··· Data under study ···

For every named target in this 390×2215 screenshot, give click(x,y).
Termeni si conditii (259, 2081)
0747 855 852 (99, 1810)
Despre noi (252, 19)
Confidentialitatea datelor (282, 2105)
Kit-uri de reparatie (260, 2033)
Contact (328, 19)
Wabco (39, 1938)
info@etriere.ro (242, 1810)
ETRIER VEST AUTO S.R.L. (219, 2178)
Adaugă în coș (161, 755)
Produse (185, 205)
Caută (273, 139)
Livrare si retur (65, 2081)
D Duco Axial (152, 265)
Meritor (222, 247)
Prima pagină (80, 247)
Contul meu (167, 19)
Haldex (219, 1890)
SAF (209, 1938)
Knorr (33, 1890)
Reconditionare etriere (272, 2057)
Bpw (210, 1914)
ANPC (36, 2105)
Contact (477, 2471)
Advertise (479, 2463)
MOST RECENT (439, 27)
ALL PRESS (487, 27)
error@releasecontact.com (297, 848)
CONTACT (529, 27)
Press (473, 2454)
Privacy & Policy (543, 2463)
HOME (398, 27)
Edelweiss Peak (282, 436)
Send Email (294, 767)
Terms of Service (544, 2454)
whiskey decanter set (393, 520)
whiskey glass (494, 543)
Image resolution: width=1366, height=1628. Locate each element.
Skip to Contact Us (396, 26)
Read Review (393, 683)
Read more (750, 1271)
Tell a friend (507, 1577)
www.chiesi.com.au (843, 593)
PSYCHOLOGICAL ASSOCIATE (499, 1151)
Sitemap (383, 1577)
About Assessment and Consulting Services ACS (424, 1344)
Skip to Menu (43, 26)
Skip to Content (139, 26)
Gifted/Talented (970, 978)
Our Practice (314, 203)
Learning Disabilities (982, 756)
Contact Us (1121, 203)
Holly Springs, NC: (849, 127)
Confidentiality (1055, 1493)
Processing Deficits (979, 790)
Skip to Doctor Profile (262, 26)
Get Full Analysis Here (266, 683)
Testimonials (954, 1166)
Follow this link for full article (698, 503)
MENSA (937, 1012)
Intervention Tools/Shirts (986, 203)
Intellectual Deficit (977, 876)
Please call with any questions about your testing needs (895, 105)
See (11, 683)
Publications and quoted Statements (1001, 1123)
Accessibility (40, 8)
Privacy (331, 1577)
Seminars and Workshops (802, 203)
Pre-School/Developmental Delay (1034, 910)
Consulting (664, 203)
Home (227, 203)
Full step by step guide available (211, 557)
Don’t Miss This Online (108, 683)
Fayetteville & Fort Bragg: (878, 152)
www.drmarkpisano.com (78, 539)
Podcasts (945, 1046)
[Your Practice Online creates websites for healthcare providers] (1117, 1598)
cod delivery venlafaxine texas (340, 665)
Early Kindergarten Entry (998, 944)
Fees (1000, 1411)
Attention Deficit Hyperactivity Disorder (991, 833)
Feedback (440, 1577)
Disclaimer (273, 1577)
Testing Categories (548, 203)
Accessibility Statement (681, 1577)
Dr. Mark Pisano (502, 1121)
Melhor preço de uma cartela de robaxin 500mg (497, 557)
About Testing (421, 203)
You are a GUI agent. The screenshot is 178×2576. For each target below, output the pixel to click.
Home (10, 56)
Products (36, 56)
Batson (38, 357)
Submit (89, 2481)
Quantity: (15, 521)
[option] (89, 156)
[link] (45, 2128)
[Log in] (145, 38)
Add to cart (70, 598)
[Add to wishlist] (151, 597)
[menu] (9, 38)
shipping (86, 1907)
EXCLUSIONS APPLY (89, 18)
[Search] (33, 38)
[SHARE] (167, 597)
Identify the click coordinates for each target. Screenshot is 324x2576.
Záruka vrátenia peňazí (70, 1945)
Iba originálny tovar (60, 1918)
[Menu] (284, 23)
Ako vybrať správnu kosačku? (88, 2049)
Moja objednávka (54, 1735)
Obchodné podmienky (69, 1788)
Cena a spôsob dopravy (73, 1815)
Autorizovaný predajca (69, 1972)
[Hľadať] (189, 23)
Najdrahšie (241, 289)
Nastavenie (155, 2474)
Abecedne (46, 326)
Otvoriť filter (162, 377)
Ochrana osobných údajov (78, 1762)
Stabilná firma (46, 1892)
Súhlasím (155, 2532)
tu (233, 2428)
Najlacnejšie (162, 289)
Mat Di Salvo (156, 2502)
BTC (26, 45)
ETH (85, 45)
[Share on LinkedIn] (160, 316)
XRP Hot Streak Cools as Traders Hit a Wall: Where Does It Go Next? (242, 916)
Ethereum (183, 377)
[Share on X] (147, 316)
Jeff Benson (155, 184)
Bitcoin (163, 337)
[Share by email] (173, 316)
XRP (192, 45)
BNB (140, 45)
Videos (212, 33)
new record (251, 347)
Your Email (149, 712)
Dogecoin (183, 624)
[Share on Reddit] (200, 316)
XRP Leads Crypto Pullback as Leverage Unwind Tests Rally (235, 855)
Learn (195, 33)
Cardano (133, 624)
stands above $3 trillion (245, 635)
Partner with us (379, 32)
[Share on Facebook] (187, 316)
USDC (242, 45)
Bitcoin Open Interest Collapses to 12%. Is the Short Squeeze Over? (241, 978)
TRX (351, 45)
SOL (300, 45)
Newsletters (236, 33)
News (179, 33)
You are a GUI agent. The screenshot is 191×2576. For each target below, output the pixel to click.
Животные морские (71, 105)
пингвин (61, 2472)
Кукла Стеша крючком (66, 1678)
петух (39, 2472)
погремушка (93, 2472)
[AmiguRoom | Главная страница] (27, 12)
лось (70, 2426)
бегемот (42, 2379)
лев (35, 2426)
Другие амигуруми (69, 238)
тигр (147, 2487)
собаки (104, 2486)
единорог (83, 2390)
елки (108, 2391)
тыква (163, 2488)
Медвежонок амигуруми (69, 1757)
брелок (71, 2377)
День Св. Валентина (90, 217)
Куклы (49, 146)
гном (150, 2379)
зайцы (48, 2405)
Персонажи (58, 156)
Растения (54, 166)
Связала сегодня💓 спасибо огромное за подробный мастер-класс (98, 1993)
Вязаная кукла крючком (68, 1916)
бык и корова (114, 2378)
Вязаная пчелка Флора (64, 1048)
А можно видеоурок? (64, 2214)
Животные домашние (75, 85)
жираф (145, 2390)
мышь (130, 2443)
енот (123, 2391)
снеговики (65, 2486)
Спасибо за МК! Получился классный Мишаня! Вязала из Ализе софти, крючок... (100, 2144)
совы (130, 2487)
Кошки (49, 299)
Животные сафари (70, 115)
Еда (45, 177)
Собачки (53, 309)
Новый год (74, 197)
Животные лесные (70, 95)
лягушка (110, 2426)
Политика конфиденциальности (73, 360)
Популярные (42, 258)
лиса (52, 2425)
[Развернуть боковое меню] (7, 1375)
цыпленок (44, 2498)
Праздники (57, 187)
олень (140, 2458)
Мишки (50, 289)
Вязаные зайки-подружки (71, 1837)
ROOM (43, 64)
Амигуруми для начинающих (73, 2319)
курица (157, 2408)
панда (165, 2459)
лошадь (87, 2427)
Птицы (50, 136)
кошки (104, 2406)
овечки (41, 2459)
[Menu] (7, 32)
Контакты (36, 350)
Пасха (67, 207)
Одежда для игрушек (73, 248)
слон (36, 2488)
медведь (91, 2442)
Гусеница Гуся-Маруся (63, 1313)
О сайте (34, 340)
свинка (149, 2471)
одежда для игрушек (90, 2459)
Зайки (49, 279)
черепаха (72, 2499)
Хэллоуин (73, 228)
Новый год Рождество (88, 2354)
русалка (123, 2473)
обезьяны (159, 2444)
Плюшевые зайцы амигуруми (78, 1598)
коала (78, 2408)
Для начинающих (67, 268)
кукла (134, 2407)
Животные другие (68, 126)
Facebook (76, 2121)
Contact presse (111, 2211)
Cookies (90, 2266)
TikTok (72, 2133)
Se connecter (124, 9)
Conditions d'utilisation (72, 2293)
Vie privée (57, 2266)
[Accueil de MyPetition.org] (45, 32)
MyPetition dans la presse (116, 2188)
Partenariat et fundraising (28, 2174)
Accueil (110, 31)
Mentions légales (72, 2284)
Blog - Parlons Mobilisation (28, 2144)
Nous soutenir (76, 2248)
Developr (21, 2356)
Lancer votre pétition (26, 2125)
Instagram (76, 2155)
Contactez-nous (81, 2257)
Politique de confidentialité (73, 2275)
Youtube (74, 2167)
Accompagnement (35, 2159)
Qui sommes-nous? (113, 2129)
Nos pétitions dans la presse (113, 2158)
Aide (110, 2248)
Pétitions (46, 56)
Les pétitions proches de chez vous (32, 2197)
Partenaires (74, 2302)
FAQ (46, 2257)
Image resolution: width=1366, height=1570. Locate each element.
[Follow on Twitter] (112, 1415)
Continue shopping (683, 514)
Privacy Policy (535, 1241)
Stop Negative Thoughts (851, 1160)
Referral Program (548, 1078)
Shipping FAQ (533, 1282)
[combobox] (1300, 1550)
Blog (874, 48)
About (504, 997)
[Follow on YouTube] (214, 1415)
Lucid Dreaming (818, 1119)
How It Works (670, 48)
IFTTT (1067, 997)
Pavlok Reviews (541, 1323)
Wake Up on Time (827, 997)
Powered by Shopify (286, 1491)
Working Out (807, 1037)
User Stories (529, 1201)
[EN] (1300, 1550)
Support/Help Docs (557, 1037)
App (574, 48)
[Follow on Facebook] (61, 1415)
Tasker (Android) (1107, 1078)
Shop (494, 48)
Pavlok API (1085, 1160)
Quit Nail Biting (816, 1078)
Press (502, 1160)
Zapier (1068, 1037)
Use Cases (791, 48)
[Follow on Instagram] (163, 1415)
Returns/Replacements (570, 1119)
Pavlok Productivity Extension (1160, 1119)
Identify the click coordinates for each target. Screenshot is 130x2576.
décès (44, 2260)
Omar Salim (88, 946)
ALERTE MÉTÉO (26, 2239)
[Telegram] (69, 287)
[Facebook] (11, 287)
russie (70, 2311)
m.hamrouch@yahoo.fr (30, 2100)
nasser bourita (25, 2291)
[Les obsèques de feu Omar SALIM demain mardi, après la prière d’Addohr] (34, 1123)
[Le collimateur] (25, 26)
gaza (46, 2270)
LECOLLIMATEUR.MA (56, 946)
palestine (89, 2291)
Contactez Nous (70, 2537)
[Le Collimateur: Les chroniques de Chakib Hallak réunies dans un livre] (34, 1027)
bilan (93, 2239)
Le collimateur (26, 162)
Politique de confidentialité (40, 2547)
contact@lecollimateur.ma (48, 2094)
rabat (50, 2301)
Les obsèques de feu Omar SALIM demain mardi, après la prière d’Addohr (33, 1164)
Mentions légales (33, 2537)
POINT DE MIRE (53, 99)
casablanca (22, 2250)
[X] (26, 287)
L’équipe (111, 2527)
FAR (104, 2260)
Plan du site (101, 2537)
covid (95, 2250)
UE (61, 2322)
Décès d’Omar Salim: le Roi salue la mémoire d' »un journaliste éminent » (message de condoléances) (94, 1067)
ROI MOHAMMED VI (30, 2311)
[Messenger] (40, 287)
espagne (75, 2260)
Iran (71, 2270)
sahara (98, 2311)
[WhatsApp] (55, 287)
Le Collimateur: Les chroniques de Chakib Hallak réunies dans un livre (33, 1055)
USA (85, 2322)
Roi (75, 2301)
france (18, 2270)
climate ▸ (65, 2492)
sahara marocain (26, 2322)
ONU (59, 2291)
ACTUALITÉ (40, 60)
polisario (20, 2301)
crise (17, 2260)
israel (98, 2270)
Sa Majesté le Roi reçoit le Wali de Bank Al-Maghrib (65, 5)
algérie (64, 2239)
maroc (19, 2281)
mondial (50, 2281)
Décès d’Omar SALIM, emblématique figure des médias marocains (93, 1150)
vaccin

···

§ **What to work on**
Tally the lines in the records containing the string "начинающих"; output only the tally.

§ **Result of the exercise**
2